Ever wonder how Google is able to find that one piece of information you needed on the huge web? How amazon.com is so often able to recommend just the book you wanted to read next? Or how your GPS can find the way to your spring break hotel in Ocean City? Did you know that computer science researchers are currently working on neural prosthetic devices that will translate brain signals into actions? Or that computer science algorithms are at the core of ongoing genetic research to search for the genes that may control cancer?
The incredible advances in computer hardware and
software that have been made in the last few years
have completely changed the way we live in the world.
It's easy to think of your laptop, cell phone, and iPod
as just nifty gadgets -- but they are actually the
product of innovative research in computer science,
computer engineering, and electrical engineering.
This course will peel back the layers of those
nifty gadgets that you use every day, and help you
to understand how these technologies are
able to do the amazing things that they do -- and
what challenges face us in developing
the next generation of nifty gadgets.
When: Tuesday/Thursday 1:00-2:15
CMSC 100H students will also participate in a weekly discussion section with the instructor, focusing on ethical and social issues, the research challenges in the field of computing, and programming in Python.
A secondary course objective is that students should improve their ability to communicate effectively in group discussions, class presentations, and written assignments.
Class participation and quizzes (15% total). Students are expected to attend lecture regularly and to participate in discussions. There will also be short presentations (in individuals or in small groups, depending on the size of the class) on the students' research projects. Short quizzes on the assigned readings will be given at the beginning of many classes, and will be factored into the class participation grade. Note that the assigned reading is to be completed before you come to class each day! The quizzes have two purposes: one, to make sure that students are staying on top of the reading; and two, to help me identify problem areas that may need additional time in class.
Homework assignments (35%). There will be a homework assignment each week. Some assignments will consist of mathematical exercises, short-answer questions, and/or short essays. Other assignments will be programming assignments using the Alice programming language.
Midterm and final exam (15% and 20%, respectively). There will be two exams, one in-class midterm, and a final exam at the time and place set forth by the university exam schedule. The exams will include multiple-choice, short answer, problem-solving, and short programming questions. The midterm will cover all material from the lecture and from the assigned reading. The final exam will emphasize the second part of the course, but will be cumulative (i.e., it will include material from the first part of the course as well).

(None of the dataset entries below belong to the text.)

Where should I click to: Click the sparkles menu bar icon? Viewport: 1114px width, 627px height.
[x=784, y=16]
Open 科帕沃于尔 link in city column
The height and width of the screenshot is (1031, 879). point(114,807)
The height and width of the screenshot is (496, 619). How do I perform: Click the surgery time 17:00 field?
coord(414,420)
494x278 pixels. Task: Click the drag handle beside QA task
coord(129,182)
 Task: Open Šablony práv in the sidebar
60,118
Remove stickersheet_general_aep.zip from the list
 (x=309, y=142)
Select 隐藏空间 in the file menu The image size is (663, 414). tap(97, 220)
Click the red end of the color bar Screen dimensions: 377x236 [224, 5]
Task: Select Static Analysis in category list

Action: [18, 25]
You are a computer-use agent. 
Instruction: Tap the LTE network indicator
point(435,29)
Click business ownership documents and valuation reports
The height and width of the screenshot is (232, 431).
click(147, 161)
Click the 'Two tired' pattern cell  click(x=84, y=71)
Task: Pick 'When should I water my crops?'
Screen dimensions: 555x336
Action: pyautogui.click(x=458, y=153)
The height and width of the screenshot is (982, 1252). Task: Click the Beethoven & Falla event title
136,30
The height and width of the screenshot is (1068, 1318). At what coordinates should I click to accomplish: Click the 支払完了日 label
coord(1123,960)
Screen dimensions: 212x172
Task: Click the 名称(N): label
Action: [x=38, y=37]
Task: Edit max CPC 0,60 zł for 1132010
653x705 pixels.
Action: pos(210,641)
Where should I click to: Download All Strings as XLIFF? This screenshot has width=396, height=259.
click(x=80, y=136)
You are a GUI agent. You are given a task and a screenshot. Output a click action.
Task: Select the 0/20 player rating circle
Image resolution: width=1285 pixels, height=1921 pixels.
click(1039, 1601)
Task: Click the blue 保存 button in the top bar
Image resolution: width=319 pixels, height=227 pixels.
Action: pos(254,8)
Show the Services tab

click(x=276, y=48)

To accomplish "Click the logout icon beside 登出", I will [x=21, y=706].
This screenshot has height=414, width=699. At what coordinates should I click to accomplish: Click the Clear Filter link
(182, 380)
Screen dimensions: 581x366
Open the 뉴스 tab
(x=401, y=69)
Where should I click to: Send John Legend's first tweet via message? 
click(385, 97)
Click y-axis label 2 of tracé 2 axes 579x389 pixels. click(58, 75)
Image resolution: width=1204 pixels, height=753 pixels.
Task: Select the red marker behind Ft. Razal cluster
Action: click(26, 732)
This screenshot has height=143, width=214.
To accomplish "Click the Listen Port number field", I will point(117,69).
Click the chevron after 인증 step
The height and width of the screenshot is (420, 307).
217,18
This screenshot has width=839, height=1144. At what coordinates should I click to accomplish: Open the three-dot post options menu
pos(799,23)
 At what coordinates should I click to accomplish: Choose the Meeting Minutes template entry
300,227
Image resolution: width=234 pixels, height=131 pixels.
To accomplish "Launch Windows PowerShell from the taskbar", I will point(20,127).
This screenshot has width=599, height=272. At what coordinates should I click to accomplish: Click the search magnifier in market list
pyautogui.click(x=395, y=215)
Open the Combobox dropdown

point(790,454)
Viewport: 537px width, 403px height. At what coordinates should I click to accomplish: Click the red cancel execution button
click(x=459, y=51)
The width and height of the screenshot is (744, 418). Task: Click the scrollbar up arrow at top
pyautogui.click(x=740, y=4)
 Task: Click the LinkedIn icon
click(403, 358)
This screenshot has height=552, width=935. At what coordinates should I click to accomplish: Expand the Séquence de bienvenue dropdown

Research paper (15%). Each student will be required to select an application domain that reflects one of their academic or personal interests (e.g., biology, geology, chess, football, or music). Over the course of the semester, they will research the application of computers in this application domain, and will write a research paper summarizing their findings. Each student will also be required to read and provide comments on two other students' research papers. Deliverables: topic proposal (5%), initial bibliography (5%), outline (5%), draft (10%), review (5%), and final report (70%).
All students must read, understand, and follow the CMSC 100 course policy on academic honesty and grading. Each student will be asked to sign a copy of the academic honesty/grading policy, indicating that they have read and understood it.
Cheating in any form will not be tolerated. In particular, all assignments are to be your own work. You may discuss the assignments with anyone. However, any help you receive must be documented explicitly. A useful way to think about the difference between "discussing the assignments" and "cheating" is that after you have discussed an assignment, you should be alone, writing your own words, when you complete the assignment.
Written answers on all assignments (including homework, exams, and the research paper) must be your own work. Plagiarism (copying) of any source, including another student's work, is not acceptable and will result in at a minimum a zero grade for the entire assignment. If you wish to quote a source, you must do so explicitly, using quotation marks and proper citation at the point of the quote. A useful guideline is that if more than two or three words in a row are the same in your report as in the original source, you have plagiarized. http://www.bedfordstmartins.com/online/cite6.html gives an excellent overview of how to correctly cite a source. http://www.indiana.edu/~wts/pamphlets/plagiarism.shtml has guidelines on acceptable paraphrasing. (See also the other documents at http://www.indiana.edu/~wts/pamphlets.shtml for useful suggestions on writing and citing sources.)
The same requirement applies to programming assignments. Your programs are expected to be your own, original work, and not borrowed, copied, templated, or modified from code that you have obtained elsewhere. Under no circumstances should you show your program code to another student.